I think for the near-term, 10% would be a good goal to maintain. But as they scale into next year and revenues go up, they should be able to pick up some margin; also, they are constantly looking for efficiencies. And as they look for more efficiency in the second half of the year, some of that impact will also come into next year where the margins will go up. We’re in the middle of our planning stages now, as you would expect, being August. So, we’re actually pointed north in my opinion, both on revenue and margins with Garden City.

Adam Klauber

Analyst

And then, in the Americas, you mentioned that part of the revenue decline was one large outsourced contract going way. Is this the first quarter that was impacted? And can you give the size of how big that contract is and will that hit the next couple of quarters also?

Bruce Swain

Analyst

Hi, Adam, this is Bruce. Yes, last year that contract was worth about $52 million for us in 2015 and the [audio gap] quarter this year is the first quarter where we saw any real decline. We think that that contract decline over the next couple of quarters as well and then we’ll reassess where we’re in terms of 2017. But the second is really the first time we had any visibility into where that contract was going this year.

Harsha Agadi

Analyst

I think in addition, Adam, just to kind of give you a snapshot of the relationship, and it’s Americas, it’s U.S. Services, but some continent, the service level and the operational execution is superb with the client, client’s very happy. There is continued dialogue; I have meetings coming up. And we might get a different kind of revenue from them.
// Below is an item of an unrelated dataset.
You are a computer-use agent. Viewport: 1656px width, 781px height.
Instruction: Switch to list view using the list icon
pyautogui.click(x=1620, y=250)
And as we offer a full suite of services, our dialogues with our clients have expanded from a single service officering to a suite of services, so we might actually see upside; having said that, we’re still in the middle of that process, as we speak.

Adam Klauber

Analyst

So, has that contract ended or is it just winding down? And I guess…

Harsha Agadi

Analyst

They’re making some shifts in certain centers that they’re working through. So, it’s not winding down per se, but with those shifts we might have a little loss of revenue or we might have a little pickup of revenue. But we’ll know that more till the end of the year, as we get closer to the end of the year. The good news is contractor connection which is sitting in the same segment is actually growing leaps and bounds as they grew about 25% or 24% versus year ago. So, we have that revenue partially offsetting some of this decline.

Adam Klauber

Analyst

So, it’s not that the 52 is totally going away, but it’s just declining from where was that?

Harsha Agadi

Analyst

Correct.

Adam Klauber

Analyst

What are your thoughts on using cash flow over the next 6 to 12 months?

Bruce Swain

Analyst

We look at cash flow usage of capital expenditure certainly and investing back in the business. We’re committed to paying a healthy dividend as we’ve been doing and as we declared today. And then, we’ll look at deleveraging in the absence of any other compelling strategic alternative in front of us.

Harsha Agadi

Analyst

Yes. I think Adam, we have a fixation and maybe you might question that. We like being, if you will, the lowest levered company in the segment. And our debt to begin with is significantly lower, significantly lower than our competition. And we intend to continue to pay that down. We will continue to be quite discriminatory in terms of how we look at M&A. And we’re going to be very-disciplined when we’re looking at M&A, is it adding a good ardency to us and are we buying it at descent multiple, and what are we at Crawford bringing to the table to that acquisition. In addition, we are looking at leveraging more and more of technology to play a role in our future innovation. So, some of that CapEx will go in that direction as well.